Higher mileage charges for using an accessible vehicle would likewise be
inconsistent with the rule. So would charging extra to carry a service
animal accompanying an individual with a disability.
    If a taxi company charges $1.00 to stow luggage in the trunk, it
cannot charge $2.00 to stow a folding wheelchair there. This provision
does not mean, however, that a transportation provider cannot charge
nondiscriminatory fees to passengers with disabilities. The taxi company
in the above example can charge a passenger $1.00 to stow a wheelchair
in the trunk; it is not required to waive the charge. This section does
not prohibit the fares for paratransit service which transit providers
are allowed to charge under Sec. 37.131(d).
    A requirement for an attendant is inconsistent with the general
nondiscrimination principle that prohibits policies that unnecessarily
impose requirements on individuals with disabilities that are not
imposed on others.
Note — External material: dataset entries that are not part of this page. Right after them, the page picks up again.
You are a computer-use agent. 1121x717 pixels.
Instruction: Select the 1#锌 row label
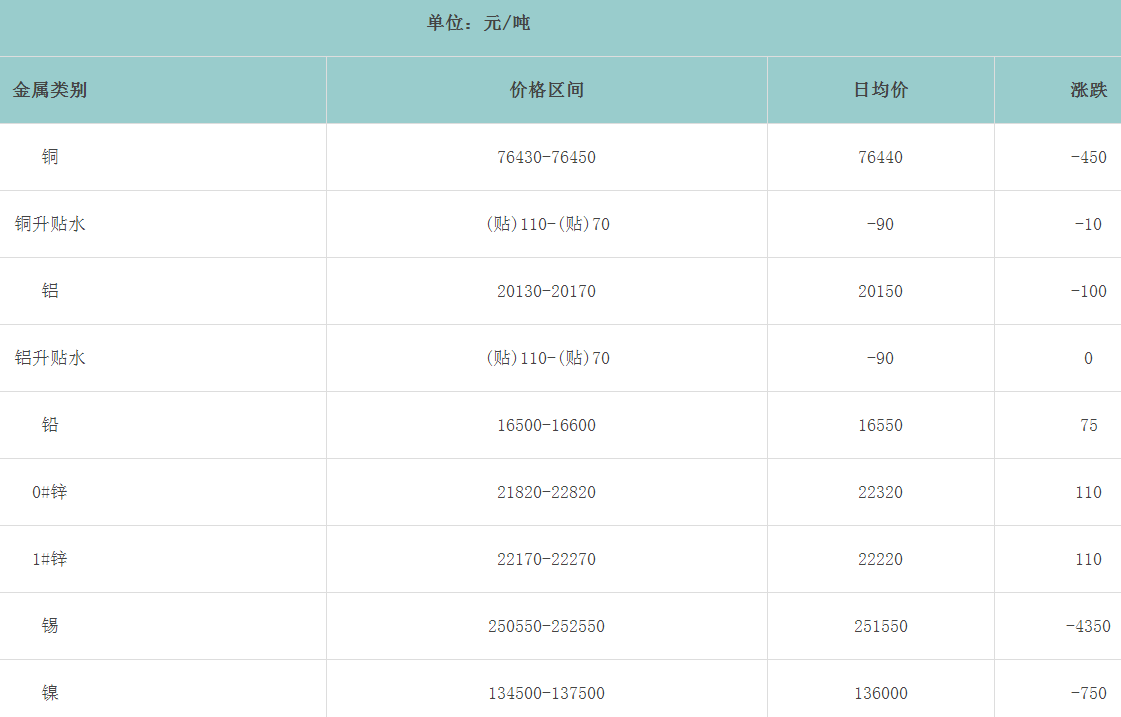[50, 559]
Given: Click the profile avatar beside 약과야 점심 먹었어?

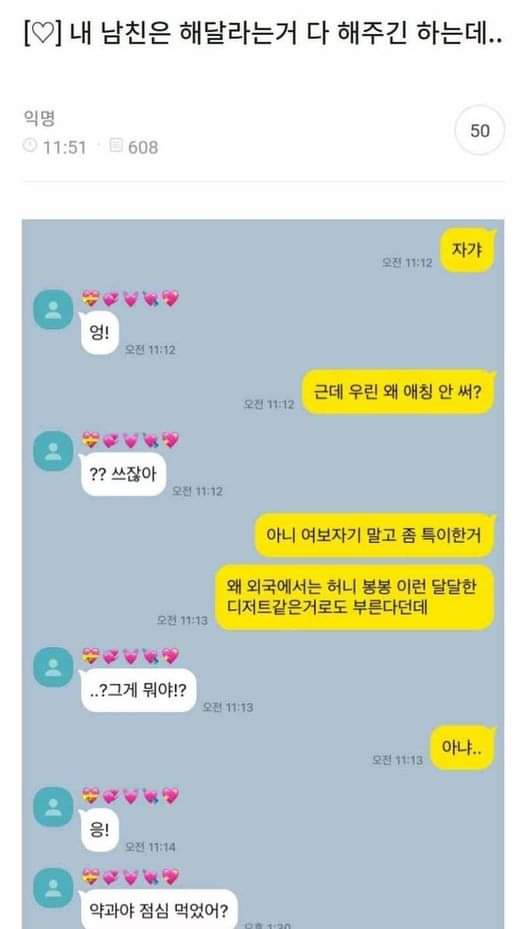Looking at the screenshot, I should point(53,888).

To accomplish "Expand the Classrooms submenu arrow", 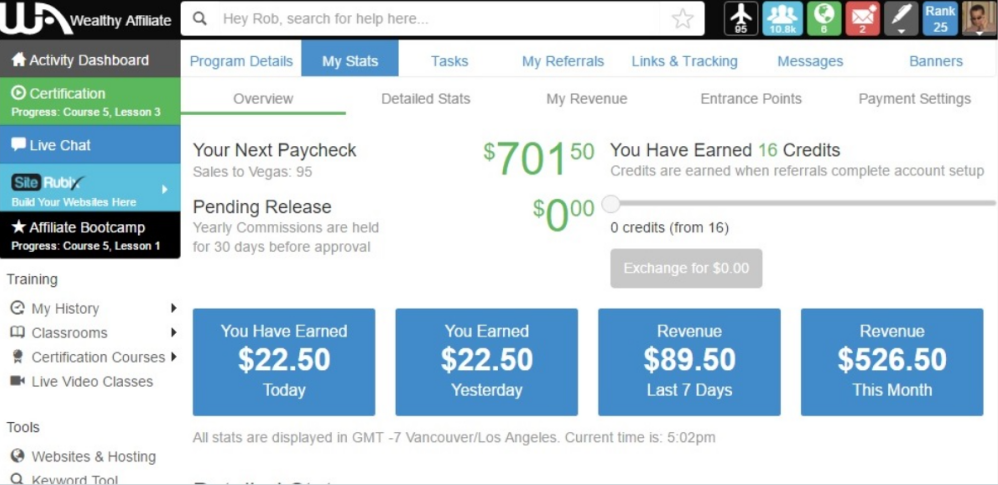I will tap(174, 333).
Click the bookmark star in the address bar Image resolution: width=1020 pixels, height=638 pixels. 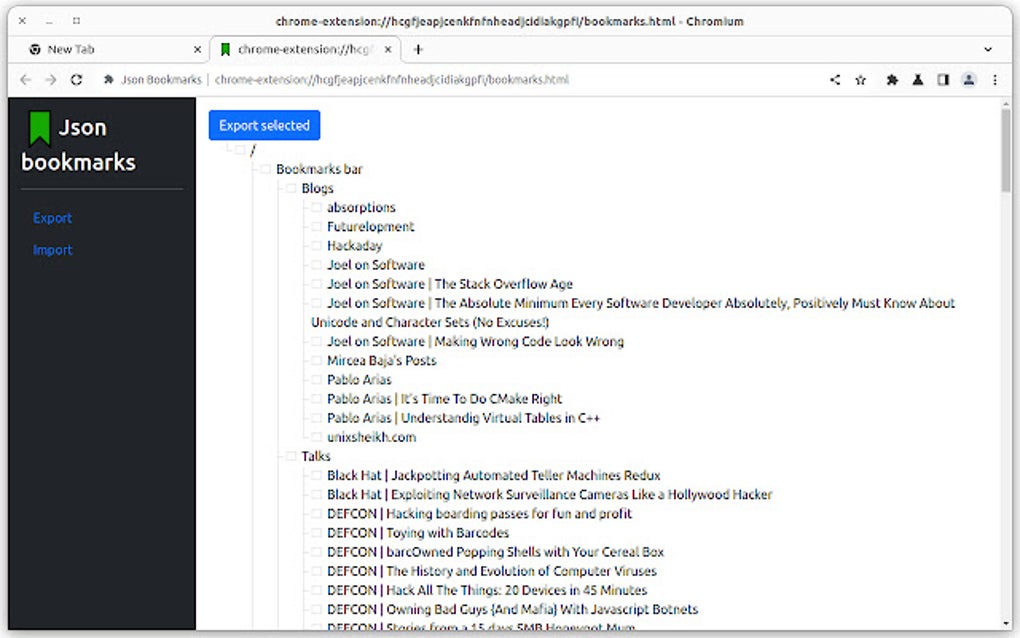coord(861,79)
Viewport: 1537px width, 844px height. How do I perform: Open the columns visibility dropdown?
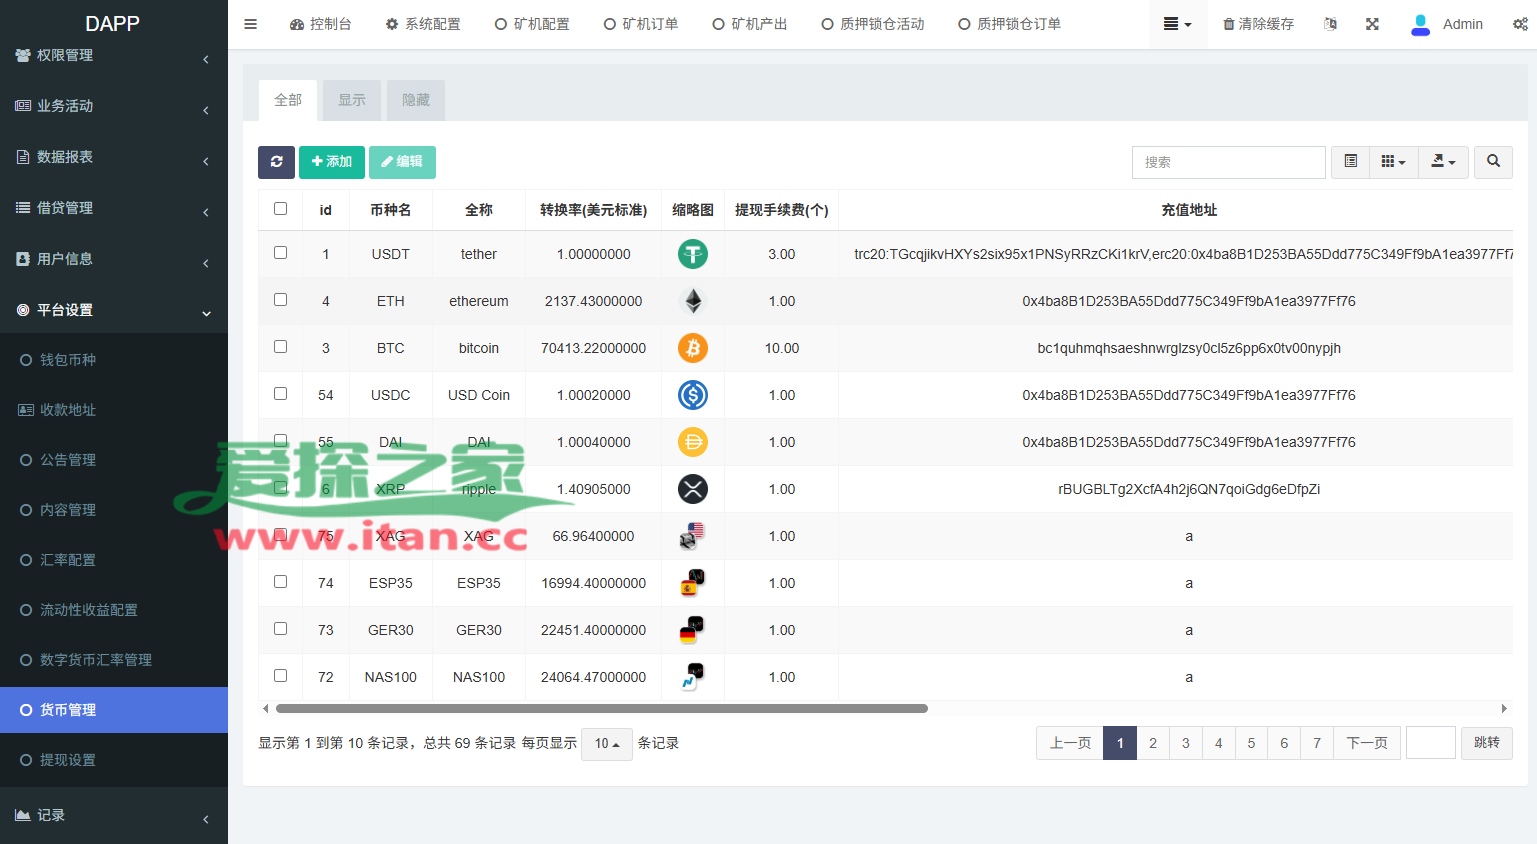pos(1393,161)
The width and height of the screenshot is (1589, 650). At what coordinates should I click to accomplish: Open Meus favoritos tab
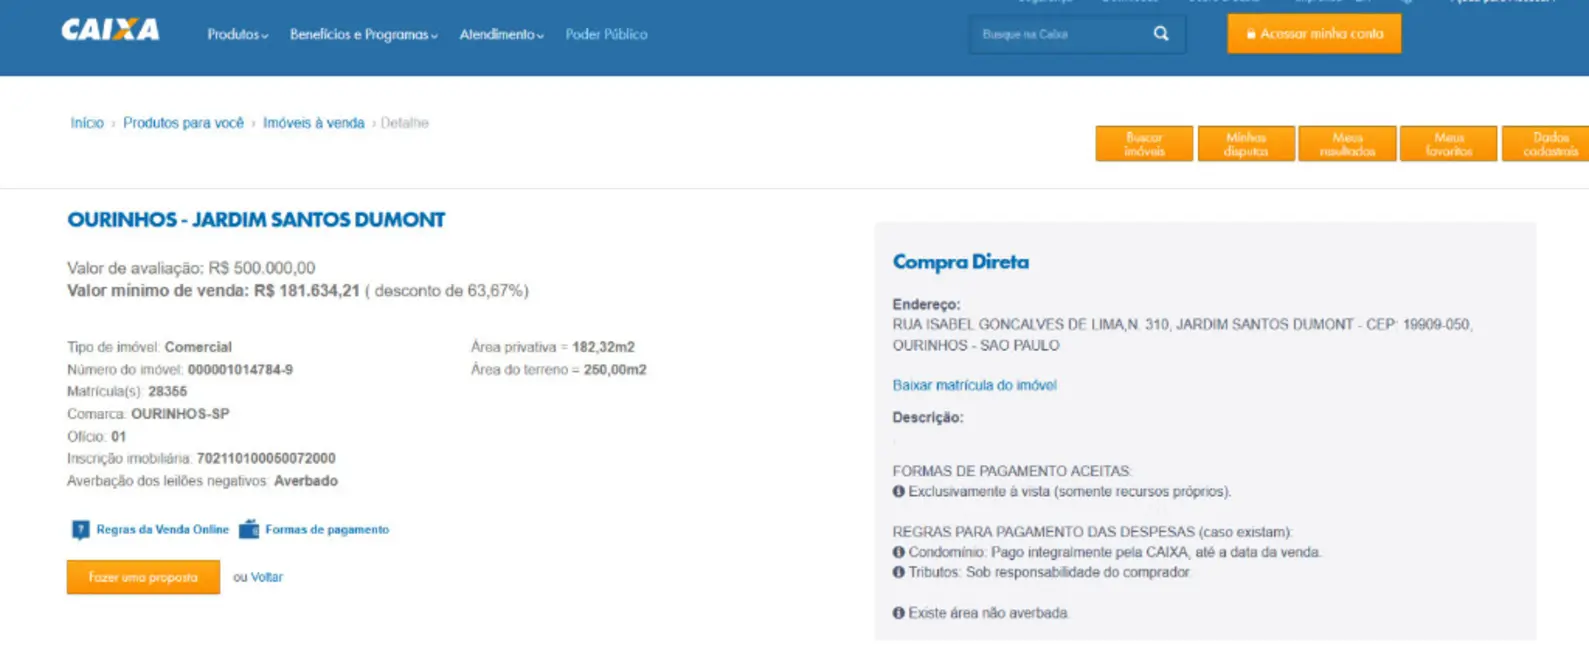[1448, 144]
Consequently, such requirements are prohibited. An
entity is not required to provide attendant services (e.g., assistance
in toileting, feeding, dressing), etc.
    This provision must also be considered in light of the fact that an
entity may refuse service to someone who engages in violent, seriously
disruptive, or illegal conduct. If an entity may legitimately refuse
service to someone, it may condition service to him on actions that
would mitigate the problem. The entity could require an attendant as a
condition of providing service it otherwise had the right to refuse.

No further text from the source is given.